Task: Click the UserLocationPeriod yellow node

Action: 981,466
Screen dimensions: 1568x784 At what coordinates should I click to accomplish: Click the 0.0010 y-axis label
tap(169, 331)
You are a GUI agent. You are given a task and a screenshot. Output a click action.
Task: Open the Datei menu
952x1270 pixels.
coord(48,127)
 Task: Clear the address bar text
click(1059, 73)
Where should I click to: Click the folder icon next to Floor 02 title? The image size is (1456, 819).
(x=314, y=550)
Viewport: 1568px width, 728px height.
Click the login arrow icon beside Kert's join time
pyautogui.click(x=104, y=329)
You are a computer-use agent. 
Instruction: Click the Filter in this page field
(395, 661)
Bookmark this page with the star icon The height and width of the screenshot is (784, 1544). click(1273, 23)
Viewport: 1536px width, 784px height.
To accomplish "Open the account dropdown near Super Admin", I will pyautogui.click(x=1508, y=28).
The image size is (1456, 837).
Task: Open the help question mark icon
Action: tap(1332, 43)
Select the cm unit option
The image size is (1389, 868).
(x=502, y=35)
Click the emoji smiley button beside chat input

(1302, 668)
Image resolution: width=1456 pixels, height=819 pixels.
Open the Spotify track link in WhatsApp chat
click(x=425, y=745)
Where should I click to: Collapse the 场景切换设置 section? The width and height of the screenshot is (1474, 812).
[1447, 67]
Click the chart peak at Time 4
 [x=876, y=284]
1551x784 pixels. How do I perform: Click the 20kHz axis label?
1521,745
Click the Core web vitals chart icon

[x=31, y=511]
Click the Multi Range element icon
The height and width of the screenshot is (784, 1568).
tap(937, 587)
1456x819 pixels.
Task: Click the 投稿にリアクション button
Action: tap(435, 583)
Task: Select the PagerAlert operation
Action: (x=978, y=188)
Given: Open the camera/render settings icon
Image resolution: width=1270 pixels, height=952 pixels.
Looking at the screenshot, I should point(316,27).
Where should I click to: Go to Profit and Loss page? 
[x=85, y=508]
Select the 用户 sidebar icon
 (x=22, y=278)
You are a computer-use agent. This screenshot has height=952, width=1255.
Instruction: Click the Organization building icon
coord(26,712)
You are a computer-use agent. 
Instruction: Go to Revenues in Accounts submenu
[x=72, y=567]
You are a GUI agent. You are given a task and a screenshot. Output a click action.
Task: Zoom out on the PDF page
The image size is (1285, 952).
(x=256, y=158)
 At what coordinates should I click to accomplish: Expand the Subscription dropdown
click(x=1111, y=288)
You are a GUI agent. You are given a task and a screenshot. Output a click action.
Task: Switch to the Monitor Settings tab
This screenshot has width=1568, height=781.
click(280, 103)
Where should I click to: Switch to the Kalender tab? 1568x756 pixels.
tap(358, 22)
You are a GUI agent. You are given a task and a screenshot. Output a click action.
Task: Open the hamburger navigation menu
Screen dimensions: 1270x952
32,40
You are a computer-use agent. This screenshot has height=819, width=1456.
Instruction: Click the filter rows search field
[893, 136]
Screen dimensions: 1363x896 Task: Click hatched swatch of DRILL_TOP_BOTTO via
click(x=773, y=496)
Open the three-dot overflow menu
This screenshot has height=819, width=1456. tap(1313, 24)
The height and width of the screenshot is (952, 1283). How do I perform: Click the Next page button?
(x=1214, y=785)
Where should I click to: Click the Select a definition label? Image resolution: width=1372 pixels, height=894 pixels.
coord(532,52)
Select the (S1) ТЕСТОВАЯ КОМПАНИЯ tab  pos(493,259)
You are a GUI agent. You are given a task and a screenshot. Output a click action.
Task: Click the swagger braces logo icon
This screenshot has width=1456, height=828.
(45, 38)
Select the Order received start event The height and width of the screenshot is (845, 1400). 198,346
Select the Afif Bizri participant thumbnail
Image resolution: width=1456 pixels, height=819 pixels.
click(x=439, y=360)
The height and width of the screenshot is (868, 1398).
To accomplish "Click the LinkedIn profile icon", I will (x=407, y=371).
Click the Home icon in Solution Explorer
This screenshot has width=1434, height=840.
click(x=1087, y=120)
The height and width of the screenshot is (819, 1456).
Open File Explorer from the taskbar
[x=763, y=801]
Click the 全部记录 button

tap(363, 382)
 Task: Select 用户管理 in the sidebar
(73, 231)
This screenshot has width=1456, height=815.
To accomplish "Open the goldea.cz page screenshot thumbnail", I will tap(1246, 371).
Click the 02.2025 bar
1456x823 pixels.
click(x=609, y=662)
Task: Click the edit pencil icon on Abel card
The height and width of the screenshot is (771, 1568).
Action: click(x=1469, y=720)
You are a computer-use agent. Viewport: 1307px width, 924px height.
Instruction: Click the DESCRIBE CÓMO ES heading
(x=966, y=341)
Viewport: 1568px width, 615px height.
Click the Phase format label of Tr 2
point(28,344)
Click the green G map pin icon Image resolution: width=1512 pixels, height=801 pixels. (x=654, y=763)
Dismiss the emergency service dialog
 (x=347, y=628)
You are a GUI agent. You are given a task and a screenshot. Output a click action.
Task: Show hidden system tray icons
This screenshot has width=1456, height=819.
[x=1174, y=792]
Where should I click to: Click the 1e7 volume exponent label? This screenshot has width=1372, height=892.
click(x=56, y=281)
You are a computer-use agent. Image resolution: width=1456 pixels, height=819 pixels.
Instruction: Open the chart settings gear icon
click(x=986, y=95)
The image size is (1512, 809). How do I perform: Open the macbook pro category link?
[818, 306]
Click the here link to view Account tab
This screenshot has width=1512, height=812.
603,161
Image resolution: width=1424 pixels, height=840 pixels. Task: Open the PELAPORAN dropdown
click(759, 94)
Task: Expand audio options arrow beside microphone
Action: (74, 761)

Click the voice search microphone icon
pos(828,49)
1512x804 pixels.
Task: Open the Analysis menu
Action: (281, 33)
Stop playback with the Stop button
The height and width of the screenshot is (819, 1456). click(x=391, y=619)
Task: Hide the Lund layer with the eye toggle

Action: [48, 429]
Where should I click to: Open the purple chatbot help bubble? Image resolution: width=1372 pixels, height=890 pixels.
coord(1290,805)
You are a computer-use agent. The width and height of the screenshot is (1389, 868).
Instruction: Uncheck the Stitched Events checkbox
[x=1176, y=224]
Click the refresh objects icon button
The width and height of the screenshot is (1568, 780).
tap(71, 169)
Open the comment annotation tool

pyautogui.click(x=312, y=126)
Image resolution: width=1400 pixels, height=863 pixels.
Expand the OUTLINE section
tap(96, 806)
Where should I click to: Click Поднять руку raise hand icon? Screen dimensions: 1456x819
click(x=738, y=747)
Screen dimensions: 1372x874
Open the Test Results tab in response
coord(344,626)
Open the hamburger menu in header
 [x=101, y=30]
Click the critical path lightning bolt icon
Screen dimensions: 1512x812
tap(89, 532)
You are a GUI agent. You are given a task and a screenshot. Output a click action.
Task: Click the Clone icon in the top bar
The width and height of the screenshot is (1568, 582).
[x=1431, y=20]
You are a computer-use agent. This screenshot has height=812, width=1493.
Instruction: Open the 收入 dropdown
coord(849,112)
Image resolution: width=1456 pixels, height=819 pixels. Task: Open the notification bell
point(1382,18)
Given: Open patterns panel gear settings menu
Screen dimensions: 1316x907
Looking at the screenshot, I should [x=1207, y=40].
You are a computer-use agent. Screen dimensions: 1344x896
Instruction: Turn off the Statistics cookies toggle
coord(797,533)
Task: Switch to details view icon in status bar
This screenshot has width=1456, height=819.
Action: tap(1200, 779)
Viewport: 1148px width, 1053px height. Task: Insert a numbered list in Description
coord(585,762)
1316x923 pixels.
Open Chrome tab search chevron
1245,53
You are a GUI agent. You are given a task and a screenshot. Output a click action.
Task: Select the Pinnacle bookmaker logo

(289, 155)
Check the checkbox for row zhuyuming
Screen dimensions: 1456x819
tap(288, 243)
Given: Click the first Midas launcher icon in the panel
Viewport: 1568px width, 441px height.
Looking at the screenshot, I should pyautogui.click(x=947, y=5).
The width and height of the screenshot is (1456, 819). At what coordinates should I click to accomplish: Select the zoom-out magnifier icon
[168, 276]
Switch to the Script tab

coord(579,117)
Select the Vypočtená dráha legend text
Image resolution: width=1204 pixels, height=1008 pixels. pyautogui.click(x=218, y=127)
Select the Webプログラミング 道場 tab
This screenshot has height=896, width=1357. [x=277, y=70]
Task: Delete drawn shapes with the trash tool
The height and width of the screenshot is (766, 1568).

Requirement
Everything in the material above from the line that has "Where should I click to: Click the 1e7" through the line that has "You are a computer-use agent. The" must be duplicated exactly, with no other lines given.

Response area
Where should I click to: Click the 1e7 volume exponent label? This screenshot has width=1372, height=892.
click(x=56, y=281)
You are a computer-use agent. Image resolution: width=1456 pixels, height=819 pixels.
Instruction: Open the chart settings gear icon
click(x=986, y=95)
The image size is (1512, 809). How do I perform: Open the macbook pro category link?
[818, 306]
Click the here link to view Account tab
This screenshot has width=1512, height=812.
603,161
Image resolution: width=1424 pixels, height=840 pixels. Task: Open the PELAPORAN dropdown
click(759, 94)
Task: Expand audio options arrow beside microphone
Action: (74, 761)

Click the voice search microphone icon
pos(828,49)
1512x804 pixels.
Task: Open the Analysis menu
Action: (281, 33)
Stop playback with the Stop button
The height and width of the screenshot is (819, 1456). click(x=391, y=619)
Task: Hide the Lund layer with the eye toggle

Action: [48, 429]
Where should I click to: Open the purple chatbot help bubble? Image resolution: width=1372 pixels, height=890 pixels.
coord(1290,805)
You are a computer-use agent. The width and height of the screenshot is (1389, 868).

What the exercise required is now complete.